The Mumbai Bench of the Customs, Excise and Service Tax Appellate Tribunal (CESTAT), granted Cenvat Credit on discharge of tax liability, thereby granting relief to JSW Steel Ltd, the appellant.

The limited issue in this appeal of M/s JSW Steel Ltd, pertaining to disallowance of Cenvat credit of ₹ 1,11,92,198/- between August 2005 and April 2006 that was ordered to be recovered under rule 14 of Cenvat Credit Rules, 2004, along with applicable interest under section 11AB of Central Excise Act, 1944, and imposition of penalty of like amount under section 11AC of Central Excise Act, 1944.

Jurisdictional central excise authorities issued notice for recovery of this amount and for saddling other detriments which, vide, order of Commissioner of Central Excise, Customs & Service Tax, Raigad restricted disallowance to ₹ 1,11,92,198/- for the period prior to 18th April 2006 while dropping the proposal for recovery of ₹ 4,99,13,925/- for the period thereafter.

It would appear that the sole ground for denial of credit was the restriction in terms of CENVAT Credit Rules, 2004 to such tax liability discharged under section 66A of Finance Act, 1994 that was incorporated in April 2006 and the clarification issued in F.no. 345/1/2008-TRU dated 27th June 2008 of Central Board of Excise & Customs (CBEC).
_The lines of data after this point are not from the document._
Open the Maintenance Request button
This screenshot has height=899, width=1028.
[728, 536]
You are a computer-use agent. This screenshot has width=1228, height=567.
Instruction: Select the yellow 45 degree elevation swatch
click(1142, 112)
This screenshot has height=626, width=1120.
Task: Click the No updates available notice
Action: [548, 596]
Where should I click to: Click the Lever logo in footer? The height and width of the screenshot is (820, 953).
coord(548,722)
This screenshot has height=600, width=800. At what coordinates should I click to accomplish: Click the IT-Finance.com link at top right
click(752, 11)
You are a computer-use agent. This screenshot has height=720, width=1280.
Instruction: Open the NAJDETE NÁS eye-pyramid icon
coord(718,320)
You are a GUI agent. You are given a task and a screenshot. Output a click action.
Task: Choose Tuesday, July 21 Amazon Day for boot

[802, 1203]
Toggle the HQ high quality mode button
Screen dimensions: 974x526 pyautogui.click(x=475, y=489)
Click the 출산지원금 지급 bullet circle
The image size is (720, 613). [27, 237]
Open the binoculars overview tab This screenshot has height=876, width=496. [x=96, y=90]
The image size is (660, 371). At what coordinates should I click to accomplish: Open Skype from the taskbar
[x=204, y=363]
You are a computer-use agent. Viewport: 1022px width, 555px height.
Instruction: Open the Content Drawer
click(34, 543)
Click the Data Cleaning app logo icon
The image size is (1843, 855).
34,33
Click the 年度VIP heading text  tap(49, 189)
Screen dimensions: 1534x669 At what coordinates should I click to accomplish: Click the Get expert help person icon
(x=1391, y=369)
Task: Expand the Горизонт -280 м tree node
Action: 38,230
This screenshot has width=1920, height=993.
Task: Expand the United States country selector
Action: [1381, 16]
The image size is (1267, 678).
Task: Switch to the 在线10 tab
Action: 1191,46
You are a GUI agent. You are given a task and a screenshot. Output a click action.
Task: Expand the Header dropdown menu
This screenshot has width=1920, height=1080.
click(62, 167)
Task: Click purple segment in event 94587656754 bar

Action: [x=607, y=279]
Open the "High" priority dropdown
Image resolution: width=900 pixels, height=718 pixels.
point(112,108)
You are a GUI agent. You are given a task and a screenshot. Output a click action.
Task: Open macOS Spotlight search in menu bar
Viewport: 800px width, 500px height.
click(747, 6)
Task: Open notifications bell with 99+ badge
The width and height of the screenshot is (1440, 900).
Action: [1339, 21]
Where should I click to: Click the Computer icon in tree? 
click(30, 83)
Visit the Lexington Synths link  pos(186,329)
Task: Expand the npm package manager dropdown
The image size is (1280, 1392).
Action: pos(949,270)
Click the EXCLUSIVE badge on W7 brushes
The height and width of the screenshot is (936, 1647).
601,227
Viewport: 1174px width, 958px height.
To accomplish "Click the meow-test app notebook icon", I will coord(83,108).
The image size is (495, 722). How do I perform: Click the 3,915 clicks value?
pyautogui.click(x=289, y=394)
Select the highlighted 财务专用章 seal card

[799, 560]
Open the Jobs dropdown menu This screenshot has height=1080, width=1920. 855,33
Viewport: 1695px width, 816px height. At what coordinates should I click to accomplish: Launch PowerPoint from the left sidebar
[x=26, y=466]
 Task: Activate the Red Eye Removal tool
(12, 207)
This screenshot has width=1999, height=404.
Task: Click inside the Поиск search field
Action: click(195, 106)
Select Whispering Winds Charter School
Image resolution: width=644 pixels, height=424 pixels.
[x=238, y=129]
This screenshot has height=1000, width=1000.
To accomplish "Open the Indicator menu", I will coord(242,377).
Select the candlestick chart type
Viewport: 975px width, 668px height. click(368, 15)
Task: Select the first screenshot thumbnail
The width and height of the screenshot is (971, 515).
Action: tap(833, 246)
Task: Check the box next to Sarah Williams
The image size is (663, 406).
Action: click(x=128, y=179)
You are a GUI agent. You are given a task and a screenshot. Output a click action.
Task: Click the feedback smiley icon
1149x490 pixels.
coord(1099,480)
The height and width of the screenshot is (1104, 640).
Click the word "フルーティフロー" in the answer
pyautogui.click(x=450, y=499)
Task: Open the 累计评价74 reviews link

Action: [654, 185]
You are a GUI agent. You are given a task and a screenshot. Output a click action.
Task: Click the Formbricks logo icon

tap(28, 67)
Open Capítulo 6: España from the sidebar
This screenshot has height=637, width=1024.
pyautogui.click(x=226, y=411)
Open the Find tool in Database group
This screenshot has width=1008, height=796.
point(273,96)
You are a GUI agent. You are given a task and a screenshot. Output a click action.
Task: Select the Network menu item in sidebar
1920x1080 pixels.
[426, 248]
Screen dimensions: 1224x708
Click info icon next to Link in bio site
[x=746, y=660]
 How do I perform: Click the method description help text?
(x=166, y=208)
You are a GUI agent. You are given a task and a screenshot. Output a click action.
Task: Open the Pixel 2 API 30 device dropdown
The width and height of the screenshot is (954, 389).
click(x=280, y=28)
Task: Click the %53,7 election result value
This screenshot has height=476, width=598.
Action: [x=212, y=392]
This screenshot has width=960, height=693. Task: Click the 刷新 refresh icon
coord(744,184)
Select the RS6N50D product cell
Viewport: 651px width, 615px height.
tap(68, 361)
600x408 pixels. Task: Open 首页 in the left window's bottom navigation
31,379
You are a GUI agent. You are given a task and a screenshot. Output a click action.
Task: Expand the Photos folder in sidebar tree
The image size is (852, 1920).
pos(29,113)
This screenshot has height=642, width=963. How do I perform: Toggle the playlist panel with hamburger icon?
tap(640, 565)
A Two-Member Bench of the Tribunal comprising CJ Mathew, Technical Member and Ajay Sharma, Judicial Member observed that “In our view, the issue in dispute is simple enough and follows the dictum that, upon discharge of tax/duties on procurement of inputs/service and the said ‘service’ conforming to rule 2(l) of Finance Act, 1994, the recipient of service is entitled to avail credit of such tax. There is nothing on record to evidence that ‘service’ or ‘production’ for which the impugned goods had been deployed were not taxable/dutiable. It is also common ground that tax liability had been discharged by the appellant on the procurement of such services from abroad.”

“Discarding the authority of that provision in the Rules, as well as its subsequent declaration as ultra vires, would not impinge upon the existence of that rule for the period from 2002 till 18th April 2006 as discharge of tax liability without demur by assessee and does not alter the factum of tax having been discharged under the authority of the then prevailing law for the period prior to 18th April 2006. Nor was there any move on the part of the Central Government to return such taxes on the ground of having been collected without authority of law. In these circumstances, discharge of tax liability, even though subsequently held as lacking authority of law to be collected, cannot be disputed. Consequently, availment of credit for the period prior to 18th April 2006 cannot be denied” the Bench concluded.